Bild: Verlag Herder (zVg)
[1] Vgl. etwa Karl Gabriel u.a.: Modernität und Solidarität. Für Franz-Xaver Kaufmann Freiburg i.Br. 1997; ders. u.a.: Zukunftsfähigkeit der Theologie. Anstösse aus der Soziologie Franz-Xaver Kaufmanns, Paderborn 1999; Stephan Goertz u.a.: Christentum – Moderne – Politik. Studien zu Franz-Xaver Kaufmann, Paderborn 2014; Norbert Mette: Die religiöse Brisanz des Christentums. Das religionssoziologische Oeuvre von Franz-Xaver Kaufmann: Stimmen der Zeit 149 (2017) 507–517.

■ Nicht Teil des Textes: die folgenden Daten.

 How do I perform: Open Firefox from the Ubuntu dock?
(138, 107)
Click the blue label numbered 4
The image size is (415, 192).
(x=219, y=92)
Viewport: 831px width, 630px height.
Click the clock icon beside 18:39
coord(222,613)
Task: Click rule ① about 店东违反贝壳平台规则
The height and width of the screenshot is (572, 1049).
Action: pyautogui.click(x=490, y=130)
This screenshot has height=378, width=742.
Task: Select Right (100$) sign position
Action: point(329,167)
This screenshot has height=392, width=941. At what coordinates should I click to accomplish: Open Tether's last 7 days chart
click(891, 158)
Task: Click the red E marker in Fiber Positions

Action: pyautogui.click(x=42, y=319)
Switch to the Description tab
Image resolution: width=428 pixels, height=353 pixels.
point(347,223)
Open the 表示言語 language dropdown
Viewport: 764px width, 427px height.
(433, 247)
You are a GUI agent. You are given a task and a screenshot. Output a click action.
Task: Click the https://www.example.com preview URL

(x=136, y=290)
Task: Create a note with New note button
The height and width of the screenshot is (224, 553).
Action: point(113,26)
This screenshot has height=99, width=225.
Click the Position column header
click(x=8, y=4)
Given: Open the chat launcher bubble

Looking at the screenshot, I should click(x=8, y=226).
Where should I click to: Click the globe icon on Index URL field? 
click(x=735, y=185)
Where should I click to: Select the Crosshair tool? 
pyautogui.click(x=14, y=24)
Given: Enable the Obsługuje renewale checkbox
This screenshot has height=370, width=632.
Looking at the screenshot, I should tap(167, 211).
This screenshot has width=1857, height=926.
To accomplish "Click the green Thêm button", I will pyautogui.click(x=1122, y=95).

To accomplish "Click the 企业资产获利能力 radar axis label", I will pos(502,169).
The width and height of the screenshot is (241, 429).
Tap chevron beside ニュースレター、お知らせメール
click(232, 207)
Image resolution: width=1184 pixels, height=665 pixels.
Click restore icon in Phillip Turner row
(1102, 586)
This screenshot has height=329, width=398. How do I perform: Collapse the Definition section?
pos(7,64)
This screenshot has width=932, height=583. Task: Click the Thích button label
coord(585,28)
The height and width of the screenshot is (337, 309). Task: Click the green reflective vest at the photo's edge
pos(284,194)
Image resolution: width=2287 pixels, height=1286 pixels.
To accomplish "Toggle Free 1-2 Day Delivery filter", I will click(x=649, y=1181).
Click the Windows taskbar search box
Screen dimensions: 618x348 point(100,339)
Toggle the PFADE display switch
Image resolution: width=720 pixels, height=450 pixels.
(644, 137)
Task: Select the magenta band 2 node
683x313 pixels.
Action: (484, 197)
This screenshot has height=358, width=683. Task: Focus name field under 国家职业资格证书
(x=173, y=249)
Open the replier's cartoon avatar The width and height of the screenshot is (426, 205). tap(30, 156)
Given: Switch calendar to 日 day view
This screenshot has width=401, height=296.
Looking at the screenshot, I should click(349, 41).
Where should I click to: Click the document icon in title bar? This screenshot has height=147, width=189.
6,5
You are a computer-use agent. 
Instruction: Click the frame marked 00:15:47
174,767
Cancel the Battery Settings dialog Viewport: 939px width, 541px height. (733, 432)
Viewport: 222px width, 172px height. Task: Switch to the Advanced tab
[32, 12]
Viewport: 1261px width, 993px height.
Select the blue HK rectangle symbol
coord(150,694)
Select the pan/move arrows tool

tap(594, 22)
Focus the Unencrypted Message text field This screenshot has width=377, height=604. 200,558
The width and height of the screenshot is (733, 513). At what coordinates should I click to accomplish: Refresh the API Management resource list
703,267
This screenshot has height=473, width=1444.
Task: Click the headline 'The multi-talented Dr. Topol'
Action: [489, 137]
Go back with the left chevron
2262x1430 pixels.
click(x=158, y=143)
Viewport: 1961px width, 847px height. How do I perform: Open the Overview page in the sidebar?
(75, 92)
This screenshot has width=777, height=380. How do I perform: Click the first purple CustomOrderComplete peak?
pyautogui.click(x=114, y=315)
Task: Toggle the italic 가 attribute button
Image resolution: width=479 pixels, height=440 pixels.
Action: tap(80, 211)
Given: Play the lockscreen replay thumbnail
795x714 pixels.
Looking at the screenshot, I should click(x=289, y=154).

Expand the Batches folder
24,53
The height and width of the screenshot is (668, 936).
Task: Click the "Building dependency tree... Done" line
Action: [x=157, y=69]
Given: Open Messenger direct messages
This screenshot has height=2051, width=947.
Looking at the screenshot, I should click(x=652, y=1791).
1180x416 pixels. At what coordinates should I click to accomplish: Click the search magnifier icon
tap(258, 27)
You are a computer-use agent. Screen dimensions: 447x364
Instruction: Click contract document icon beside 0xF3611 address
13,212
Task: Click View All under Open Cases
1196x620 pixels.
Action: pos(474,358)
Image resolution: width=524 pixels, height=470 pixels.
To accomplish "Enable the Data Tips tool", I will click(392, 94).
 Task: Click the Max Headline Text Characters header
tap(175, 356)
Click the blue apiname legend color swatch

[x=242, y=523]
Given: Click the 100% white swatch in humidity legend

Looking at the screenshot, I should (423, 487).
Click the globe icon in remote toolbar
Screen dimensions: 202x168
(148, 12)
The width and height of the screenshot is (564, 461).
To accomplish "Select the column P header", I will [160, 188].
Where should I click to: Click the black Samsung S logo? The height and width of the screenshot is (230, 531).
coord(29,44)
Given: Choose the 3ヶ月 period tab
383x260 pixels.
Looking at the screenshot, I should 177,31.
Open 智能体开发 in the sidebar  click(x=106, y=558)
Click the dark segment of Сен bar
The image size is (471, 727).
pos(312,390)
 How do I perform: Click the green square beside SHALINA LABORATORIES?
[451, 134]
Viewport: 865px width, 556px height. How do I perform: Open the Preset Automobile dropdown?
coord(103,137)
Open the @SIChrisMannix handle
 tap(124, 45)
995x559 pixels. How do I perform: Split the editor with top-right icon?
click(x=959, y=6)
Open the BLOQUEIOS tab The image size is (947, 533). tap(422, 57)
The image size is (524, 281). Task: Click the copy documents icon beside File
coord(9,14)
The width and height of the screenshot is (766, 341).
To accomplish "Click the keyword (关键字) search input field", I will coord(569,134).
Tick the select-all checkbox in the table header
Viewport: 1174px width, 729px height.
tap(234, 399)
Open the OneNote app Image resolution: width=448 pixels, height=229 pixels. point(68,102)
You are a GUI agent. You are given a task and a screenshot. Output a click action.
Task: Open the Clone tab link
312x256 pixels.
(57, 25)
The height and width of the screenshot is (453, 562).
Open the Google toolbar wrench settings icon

[2] Sie sind etwa zugänglich in: Franz-Xaver Kaufmann: Kirche begreifen. Analysen und Thesen zur gesellschaftlichen Verfassung des Christentums, Freiburg 1979; ders., Kirchenkrise. Wie überlebt das Christentum), Freiburg i.Br. 2011 (4. Aufl.); ders.: Kirche in der Ambivalenz der Moderne, Freiburg i. Br. 2012; ders., Zwischen Wissenschaft und Glauben. Persönliche Texte, Freiburg i.Br. 2014.
[3] Im Herbst erscheint dazu in der Edition Exodus von Kaufmann das Buch: Katholische Kirchenkritik. „… man muss diese versteinerten Verhältnisse dadurch zum Tanzen zwingen, dass man ihnen ihre eigne Melodie vorsingt!“ (Luzern 2022).